Jurgen Klopp es uno de los mejores entrenadores del mundo. Desde que dejó el Liverpool, hace poco más de un año para tomarse un año sabático, el teutón observa el fútbol con un punto de vista diferente, con menos estrés y con la oportunidad de descansar más y viajar menos.
El fútbol a máximo nivel desgasta. Klopp lo sabe. Ese fue uno de los motivos que lo impulsó a dejar el Liverpool y abrirle paso a Arne Slot, quien entre otras cosas se encuentra en la línea floja en medio de rumores que hablan sobre un posible cambio de mando en el banquillo de Anfield.
Klopp, mientras tanto, volvió a sonar para asomarse al banquillo del Real Madrid. No es novedad. El entrenador es un nombre top.
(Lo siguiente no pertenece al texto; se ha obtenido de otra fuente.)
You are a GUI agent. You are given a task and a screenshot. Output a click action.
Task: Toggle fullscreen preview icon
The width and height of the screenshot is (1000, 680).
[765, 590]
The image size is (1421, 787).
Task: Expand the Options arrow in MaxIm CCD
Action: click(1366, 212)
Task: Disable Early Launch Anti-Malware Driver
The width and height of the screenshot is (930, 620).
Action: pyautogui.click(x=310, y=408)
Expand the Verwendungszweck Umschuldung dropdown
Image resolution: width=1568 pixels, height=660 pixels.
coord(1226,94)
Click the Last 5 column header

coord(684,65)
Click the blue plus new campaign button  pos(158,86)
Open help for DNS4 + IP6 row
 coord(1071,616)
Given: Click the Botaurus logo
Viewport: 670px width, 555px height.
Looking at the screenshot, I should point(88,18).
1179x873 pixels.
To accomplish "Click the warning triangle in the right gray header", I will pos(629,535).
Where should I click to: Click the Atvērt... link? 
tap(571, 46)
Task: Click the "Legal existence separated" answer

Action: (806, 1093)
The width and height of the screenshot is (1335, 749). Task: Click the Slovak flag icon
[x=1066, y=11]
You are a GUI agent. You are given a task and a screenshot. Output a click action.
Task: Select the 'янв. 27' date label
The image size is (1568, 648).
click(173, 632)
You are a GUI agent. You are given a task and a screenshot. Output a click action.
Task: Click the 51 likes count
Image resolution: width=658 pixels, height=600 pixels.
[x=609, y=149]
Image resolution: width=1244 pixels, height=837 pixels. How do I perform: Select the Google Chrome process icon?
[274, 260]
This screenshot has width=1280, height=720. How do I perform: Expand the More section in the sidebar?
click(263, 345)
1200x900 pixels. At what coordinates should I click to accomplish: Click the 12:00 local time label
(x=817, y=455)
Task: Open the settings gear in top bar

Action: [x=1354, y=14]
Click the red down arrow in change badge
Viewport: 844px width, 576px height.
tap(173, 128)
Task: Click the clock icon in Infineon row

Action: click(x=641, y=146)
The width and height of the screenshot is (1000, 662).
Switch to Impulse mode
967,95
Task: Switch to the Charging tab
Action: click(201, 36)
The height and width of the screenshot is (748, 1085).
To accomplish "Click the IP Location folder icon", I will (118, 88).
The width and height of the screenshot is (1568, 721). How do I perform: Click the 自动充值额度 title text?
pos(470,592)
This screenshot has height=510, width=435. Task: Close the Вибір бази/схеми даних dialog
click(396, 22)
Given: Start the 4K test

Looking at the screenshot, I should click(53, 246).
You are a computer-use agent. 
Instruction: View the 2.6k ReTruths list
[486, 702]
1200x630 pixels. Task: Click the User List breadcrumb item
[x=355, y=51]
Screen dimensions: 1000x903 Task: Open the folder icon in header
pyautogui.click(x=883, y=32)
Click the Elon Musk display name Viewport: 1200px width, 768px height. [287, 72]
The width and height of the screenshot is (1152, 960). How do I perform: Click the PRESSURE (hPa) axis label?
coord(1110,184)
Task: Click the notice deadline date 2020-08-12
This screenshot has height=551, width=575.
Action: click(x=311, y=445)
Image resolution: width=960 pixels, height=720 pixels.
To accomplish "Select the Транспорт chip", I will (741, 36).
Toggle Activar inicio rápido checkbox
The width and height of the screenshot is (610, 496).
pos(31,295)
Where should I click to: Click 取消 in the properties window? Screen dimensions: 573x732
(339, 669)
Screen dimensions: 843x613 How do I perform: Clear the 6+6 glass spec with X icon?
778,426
En varias ocasiones, como por ejemplo cuando salió José Mourinho, antes del fichaje de Carlo Ancelotti o cuando finalizó el ciclo de Zinedine Zidane, el germano se posicionó como un candidato para llegar a Chamartín.
Su fichaje, por X o Y razón, nunca ocurrió. El teutón se ha quedado de rumor en rumor y ahora Álvaro Arbeloa, un hombre de la casa que empezó su carrera como entrenador en las divisiones inferioes del Real Madrid, le ha ganado la partida, al menos por ahora.